Each record that follows goes into your reply unchanged; the pictures do not.

Entries provided: Begin

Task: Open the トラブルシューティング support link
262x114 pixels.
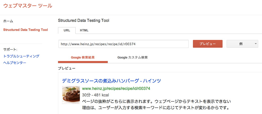Action: [x=21, y=56]
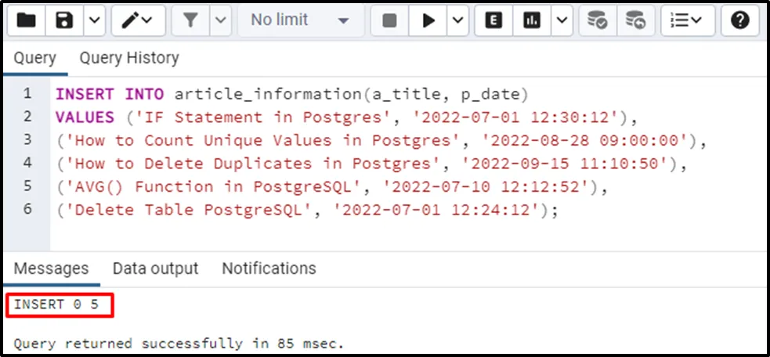Switch to the Notifications tab
This screenshot has width=770, height=357.
[x=269, y=269]
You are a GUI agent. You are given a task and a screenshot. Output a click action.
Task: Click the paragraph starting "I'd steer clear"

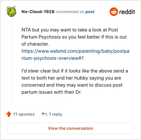point(75,81)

Entries provided: End

_Answer space:_
Task: Open the トラブルシューティング support link
262x114 pixels.
Action: [x=21, y=56]
Switch to the Notifications tab
This screenshot has width=770, height=357.
[x=269, y=269]
You are a GUI agent. You are given a task and a screenshot. Output a click action.
Task: Click the paragraph starting "I'd steer clear"

point(75,81)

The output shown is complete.